I have a friend who can paint a complete show over a summer and still have lots of time to go to the beach and hang out with her pals. I’ve always been a bit envious of her art making sprezzatura—that great Italian word for effortless effort—because that is not my way. Getting ready for a show is a heads down affair, hermitizing in my personal rag and bone shop in South Boston. But that isolation and blinders on focus phase is over. This week the work was delivered to Lyman-Eyer Gallery, the show is hung (it looks spectacular—thanks Jim!) and opens on Friday.

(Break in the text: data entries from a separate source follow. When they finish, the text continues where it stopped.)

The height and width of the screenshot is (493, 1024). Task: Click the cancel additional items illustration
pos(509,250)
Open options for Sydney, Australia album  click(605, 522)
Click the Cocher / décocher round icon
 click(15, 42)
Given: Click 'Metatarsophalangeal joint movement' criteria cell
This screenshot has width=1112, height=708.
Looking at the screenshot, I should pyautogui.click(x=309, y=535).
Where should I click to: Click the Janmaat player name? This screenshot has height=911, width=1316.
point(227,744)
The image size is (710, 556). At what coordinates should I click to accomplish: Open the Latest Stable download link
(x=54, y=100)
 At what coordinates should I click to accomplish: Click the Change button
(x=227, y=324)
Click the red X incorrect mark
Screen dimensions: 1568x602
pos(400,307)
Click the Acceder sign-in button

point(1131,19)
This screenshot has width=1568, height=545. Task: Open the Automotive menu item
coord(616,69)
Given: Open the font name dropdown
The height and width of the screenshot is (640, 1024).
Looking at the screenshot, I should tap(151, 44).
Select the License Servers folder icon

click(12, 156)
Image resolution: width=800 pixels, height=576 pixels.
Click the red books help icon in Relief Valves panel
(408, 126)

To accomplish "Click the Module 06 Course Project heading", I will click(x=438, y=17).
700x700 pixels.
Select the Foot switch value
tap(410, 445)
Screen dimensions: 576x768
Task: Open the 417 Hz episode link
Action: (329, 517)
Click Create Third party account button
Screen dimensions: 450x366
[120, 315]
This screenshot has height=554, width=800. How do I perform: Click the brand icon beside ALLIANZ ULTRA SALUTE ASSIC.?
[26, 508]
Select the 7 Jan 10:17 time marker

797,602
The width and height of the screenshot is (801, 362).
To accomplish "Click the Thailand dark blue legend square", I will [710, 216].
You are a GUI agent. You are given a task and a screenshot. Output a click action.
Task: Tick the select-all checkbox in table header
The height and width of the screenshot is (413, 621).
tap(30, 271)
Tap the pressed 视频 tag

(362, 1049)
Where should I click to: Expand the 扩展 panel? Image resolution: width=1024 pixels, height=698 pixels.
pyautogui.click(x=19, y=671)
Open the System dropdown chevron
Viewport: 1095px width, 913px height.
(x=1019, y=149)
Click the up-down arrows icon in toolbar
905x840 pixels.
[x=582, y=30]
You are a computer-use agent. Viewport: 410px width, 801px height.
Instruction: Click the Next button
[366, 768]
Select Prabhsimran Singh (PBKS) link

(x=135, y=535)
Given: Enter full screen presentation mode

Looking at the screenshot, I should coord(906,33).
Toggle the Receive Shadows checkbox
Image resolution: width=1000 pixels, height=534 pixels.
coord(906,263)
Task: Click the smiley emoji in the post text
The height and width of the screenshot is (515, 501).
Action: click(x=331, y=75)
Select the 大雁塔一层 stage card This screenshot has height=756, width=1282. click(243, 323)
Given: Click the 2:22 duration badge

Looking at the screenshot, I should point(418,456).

As is often the case, the parallels and metaphors appear. For the last few months I watched as the vines near my studio wall that disappear during our long Boston winters came back into their fullness with reckless abandon. The yard next door is now freshly abandoned by a previous tenant so the matrix of vines and leaves was unobstructed for the first time in years. The day I delivered the show was the same day the landlord chose to rescue the building from death by vining. Ah yes. I get it. Time to move on, to bring a sense of balance to life. But not without first saying thanks to the fecundity that wrapped me all spring.

3 Replies to “Wrapped in Fecundity”

  1. Best of luck on what is sure to be a beautiful show. May the green wrapping of vine give way to openness of new adventures.

    1. Thanks Altoon for your words of encouragement. I’m open for whatever shows up.

  2. I love that pink painting! Good luck with your show. I wish I could have seen it.